• _THE TASK_: Copy out all the entries word for word.

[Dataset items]
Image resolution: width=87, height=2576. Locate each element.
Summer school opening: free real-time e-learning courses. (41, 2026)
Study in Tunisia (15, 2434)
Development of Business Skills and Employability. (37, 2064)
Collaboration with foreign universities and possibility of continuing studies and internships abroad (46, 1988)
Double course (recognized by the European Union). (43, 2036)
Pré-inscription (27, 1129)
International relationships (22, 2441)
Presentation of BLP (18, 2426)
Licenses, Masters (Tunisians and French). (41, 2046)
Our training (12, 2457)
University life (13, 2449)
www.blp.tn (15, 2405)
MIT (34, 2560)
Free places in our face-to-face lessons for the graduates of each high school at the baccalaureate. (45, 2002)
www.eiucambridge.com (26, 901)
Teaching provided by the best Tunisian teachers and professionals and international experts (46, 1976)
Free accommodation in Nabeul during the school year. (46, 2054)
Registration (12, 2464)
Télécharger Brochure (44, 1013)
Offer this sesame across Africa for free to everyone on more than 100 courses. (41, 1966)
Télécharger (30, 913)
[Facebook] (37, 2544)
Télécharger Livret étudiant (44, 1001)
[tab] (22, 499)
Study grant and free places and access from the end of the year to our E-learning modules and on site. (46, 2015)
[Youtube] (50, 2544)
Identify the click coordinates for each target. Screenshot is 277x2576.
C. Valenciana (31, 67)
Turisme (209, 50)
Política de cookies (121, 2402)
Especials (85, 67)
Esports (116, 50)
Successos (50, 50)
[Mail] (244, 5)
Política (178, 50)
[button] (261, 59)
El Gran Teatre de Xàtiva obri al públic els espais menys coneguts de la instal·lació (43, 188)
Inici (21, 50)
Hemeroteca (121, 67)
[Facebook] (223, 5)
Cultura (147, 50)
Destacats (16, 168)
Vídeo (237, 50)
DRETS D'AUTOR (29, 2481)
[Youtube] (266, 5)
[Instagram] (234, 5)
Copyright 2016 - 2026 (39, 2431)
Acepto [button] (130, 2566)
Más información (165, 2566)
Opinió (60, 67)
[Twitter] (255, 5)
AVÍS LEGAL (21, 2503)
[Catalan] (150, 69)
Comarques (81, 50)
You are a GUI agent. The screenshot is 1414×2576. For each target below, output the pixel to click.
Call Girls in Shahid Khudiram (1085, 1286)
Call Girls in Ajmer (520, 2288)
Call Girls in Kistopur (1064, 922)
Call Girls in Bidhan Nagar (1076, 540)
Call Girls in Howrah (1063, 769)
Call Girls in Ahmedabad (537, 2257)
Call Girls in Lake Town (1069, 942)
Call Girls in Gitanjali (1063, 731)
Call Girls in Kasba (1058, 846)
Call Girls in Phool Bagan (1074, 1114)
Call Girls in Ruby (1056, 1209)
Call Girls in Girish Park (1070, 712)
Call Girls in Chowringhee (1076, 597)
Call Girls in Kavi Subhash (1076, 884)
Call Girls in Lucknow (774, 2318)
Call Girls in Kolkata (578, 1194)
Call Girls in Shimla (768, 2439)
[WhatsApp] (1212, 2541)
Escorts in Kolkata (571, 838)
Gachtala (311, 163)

• _THE COMPLETED TASK_:
Image resolution: width=87, height=2576. Locate each element.
Summer school opening: free real-time e-learning courses. (41, 2026)
Study in Tunisia (15, 2434)
Development of Business Skills and Employability. (37, 2064)
Collaboration with foreign universities and possibility of continuing studies and internships abroad (46, 1988)
Double course (recognized by the European Union). (43, 2036)
Pré-inscription (27, 1129)
International relationships (22, 2441)
Presentation of BLP (18, 2426)
Licenses, Masters (Tunisians and French). (41, 2046)
Our training (12, 2457)
University life (13, 2449)
www.blp.tn (15, 2405)
MIT (34, 2560)
Free places in our face-to-face lessons for the graduates of each high school at the baccalaureate. (45, 2002)
www.eiucambridge.com (26, 901)
Teaching provided by the best Tunisian teachers and professionals and international experts (46, 1976)
Free accommodation in Nabeul during the school year. (46, 2054)
Registration (12, 2464)
Télécharger Brochure (44, 1013)
Offer this sesame across Africa for free to everyone on more than 100 courses. (41, 1966)
Télécharger (30, 913)
[Facebook] (37, 2544)
Télécharger Livret étudiant (44, 1001)
[tab] (22, 499)
Study grant and free places and access from the end of the year to our E-learning modules and on site. (46, 2015)
[Youtube] (50, 2544)
Identify the click coordinates for each target. Screenshot is 277x2576.
C. Valenciana (31, 67)
Turisme (209, 50)
Política de cookies (121, 2402)
Especials (85, 67)
Esports (116, 50)
Successos (50, 50)
[Mail] (244, 5)
Política (178, 50)
[button] (261, 59)
El Gran Teatre de Xàtiva obri al públic els espais menys coneguts de la instal·lació (43, 188)
Inici (21, 50)
Hemeroteca (121, 67)
[Facebook] (223, 5)
Cultura (147, 50)
Destacats (16, 168)
Vídeo (237, 50)
DRETS D'AUTOR (29, 2481)
[Youtube] (266, 5)
[Instagram] (234, 5)
Copyright 2016 - 2026 (39, 2431)
Acepto [button] (130, 2566)
Más información (165, 2566)
Opinió (60, 67)
[Twitter] (255, 5)
AVÍS LEGAL (21, 2503)
[Catalan] (150, 69)
Comarques (81, 50)
You are a GUI agent. The screenshot is 1414×2576. For each target below, output the pixel to click.
Call Girls in Shahid Khudiram (1085, 1286)
Call Girls in Ajmer (520, 2288)
Call Girls in Kistopur (1064, 922)
Call Girls in Bidhan Nagar (1076, 540)
Call Girls in Howrah (1063, 769)
Call Girls in Ahmedabad (537, 2257)
Call Girls in Lake Town (1069, 942)
Call Girls in Gitanjali (1063, 731)
Call Girls in Kasba (1058, 846)
Call Girls in Phool Bagan (1074, 1114)
Call Girls in Ruby (1056, 1209)
Call Girls in Girish Park (1070, 712)
Call Girls in Chowringhee (1076, 597)
Call Girls in Kavi Subhash (1076, 884)
Call Girls in Lucknow (774, 2318)
Call Girls in Kolkata (578, 1194)
Call Girls in Shimla (768, 2439)
[WhatsApp] (1212, 2541)
Escorts in Kolkata (571, 838)
Gachtala (311, 163)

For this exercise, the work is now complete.